Gateway to the Classics: The Oak-Tree Fairy Book by Clifton Johnson
 
The Oak-Tree Fairy Book by  Clifton Johnson

The Cheeses That Ran Away

T HERE was a man of Gotham who filled a sack with cheeses and started off for Nottingham market to sell them. He carried the sack on his back, and when he became tired he sat down by the wayside to rest. Thus he went on until he reached the summit of the last hill he had to climb before he came to Nottingham bridge. There he rested, and when he rose to continue his journey a cheese slipped out of the sack and rolled down the hill toward the bridge.

"Ah! Mr. Cheese," said the man, "so you can run to market alone, can you? I wish I had known that before. It would have saved me the trouble of carrying you. Well, then, if you can go to market alone, so can the other cheeses, and I will send them along after you."

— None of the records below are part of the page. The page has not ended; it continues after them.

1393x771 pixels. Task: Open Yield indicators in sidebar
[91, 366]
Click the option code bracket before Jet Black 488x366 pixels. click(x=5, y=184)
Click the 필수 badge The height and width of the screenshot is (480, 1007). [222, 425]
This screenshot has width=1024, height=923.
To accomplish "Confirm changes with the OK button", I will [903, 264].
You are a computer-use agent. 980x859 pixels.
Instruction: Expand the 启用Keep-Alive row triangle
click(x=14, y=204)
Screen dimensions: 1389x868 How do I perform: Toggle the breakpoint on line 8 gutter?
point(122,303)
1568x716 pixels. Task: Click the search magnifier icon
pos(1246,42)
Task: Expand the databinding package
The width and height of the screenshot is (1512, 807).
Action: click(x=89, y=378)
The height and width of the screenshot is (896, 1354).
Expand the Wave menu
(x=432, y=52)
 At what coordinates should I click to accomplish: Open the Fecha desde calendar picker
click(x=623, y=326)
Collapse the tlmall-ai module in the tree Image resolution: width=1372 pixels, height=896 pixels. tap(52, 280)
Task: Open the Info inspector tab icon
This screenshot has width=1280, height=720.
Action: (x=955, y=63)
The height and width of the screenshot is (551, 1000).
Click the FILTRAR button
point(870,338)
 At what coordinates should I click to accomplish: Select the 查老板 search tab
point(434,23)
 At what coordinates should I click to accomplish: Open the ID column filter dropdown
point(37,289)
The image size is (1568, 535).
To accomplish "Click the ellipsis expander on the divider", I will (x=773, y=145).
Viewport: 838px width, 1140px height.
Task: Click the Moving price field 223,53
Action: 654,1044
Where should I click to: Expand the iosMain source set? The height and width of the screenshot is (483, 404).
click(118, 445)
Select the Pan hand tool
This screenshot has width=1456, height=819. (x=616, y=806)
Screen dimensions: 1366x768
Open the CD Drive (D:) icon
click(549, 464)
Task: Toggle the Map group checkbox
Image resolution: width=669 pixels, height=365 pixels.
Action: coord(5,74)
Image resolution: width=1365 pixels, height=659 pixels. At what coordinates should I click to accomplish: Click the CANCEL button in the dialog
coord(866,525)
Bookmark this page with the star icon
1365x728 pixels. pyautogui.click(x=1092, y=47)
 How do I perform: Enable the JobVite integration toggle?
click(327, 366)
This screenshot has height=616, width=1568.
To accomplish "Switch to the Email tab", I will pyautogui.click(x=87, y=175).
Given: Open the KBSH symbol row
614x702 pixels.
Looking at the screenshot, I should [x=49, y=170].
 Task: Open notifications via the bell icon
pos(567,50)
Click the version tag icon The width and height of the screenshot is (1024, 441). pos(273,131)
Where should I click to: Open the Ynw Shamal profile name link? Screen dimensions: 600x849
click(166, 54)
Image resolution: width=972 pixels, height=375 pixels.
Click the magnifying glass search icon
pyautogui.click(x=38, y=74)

So he laid down his sack, took out the cheeses, and one by one rolled them down the hill. As the last one spun down the road he shouted, "I charge you all to meet me at the market-place."


[Illustration]

Some of the cheeses went into one bush, and some went into another bush, but the man did not notice that, and he trudged on cheerfully to the market expecting the cheeses would meet him there. All day long he loitered about the market, and as evening approached he began to inquire among his friends and neighbors and other men if they had seen his cheeses come to the market.

"Who should bring them?" asked one of the marketmen.

"Nobody," replied the man of Gotham. "They would bring themselves. They know the way well enough."

"Why, then, are they not here?" said the marketman.

"A plague on them all!" cried the owner of the cheeses. "It has just occurred to me what the trouble is. I did fear, when I saw them start off so fast, that they would run beyond the market, and I am sure they must be now miles away on the road to York."

Forthwith he hired a horse and rode in all haste to York in pursuit of his cheeses. But he did not find them at York, nor has he been able to discover whither they ran even to this day.